>>>
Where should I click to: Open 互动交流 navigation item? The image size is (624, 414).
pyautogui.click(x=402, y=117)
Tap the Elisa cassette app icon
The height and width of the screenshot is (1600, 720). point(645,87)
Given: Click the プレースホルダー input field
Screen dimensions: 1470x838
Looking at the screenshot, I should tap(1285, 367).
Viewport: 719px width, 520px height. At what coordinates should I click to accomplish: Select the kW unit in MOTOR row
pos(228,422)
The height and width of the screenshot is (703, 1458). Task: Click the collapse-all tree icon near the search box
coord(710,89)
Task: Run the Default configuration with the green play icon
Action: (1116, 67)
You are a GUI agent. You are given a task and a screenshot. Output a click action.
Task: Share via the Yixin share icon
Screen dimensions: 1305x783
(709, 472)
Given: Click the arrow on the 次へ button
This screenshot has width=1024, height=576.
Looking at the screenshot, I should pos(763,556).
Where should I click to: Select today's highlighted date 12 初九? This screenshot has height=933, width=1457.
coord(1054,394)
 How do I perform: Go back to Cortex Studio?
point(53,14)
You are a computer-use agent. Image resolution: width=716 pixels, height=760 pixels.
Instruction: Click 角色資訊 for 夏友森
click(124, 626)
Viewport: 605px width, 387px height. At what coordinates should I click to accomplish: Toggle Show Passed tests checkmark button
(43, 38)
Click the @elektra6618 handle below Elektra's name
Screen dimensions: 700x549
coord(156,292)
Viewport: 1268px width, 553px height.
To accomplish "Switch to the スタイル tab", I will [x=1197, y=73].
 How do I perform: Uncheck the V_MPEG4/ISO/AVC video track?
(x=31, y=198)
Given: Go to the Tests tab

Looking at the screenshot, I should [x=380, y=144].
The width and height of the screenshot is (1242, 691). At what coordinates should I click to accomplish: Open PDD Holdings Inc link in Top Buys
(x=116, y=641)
<<<
- _What you need to do_
Go through the entries and restate each one exactly.

- _Answer_
Where should I click to: Open 互动交流 navigation item? The image size is (624, 414).
pyautogui.click(x=402, y=117)
Tap the Elisa cassette app icon
The height and width of the screenshot is (1600, 720). point(645,87)
Given: Click the プレースホルダー input field
Screen dimensions: 1470x838
Looking at the screenshot, I should tap(1285, 367).
Viewport: 719px width, 520px height. At what coordinates should I click to accomplish: Select the kW unit in MOTOR row
pos(228,422)
The height and width of the screenshot is (703, 1458). Task: Click the collapse-all tree icon near the search box
coord(710,89)
Task: Run the Default configuration with the green play icon
Action: (1116, 67)
You are a GUI agent. You are given a task and a screenshot. Output a click action.
Task: Share via the Yixin share icon
Screen dimensions: 1305x783
(709, 472)
Given: Click the arrow on the 次へ button
This screenshot has width=1024, height=576.
Looking at the screenshot, I should pos(763,556).
Where should I click to: Select today's highlighted date 12 初九? This screenshot has height=933, width=1457.
coord(1054,394)
 How do I perform: Go back to Cortex Studio?
point(53,14)
You are a computer-use agent. Image resolution: width=716 pixels, height=760 pixels.
Instruction: Click 角色資訊 for 夏友森
click(124, 626)
Viewport: 605px width, 387px height. At what coordinates should I click to accomplish: Toggle Show Passed tests checkmark button
(43, 38)
Click the @elektra6618 handle below Elektra's name
Screen dimensions: 700x549
coord(156,292)
Viewport: 1268px width, 553px height.
To accomplish "Switch to the スタイル tab", I will [x=1197, y=73].
 How do I perform: Uncheck the V_MPEG4/ISO/AVC video track?
(x=31, y=198)
Given: Go to the Tests tab

Looking at the screenshot, I should [x=380, y=144].
The width and height of the screenshot is (1242, 691). At what coordinates should I click to accomplish: Open PDD Holdings Inc link in Top Buys
(x=116, y=641)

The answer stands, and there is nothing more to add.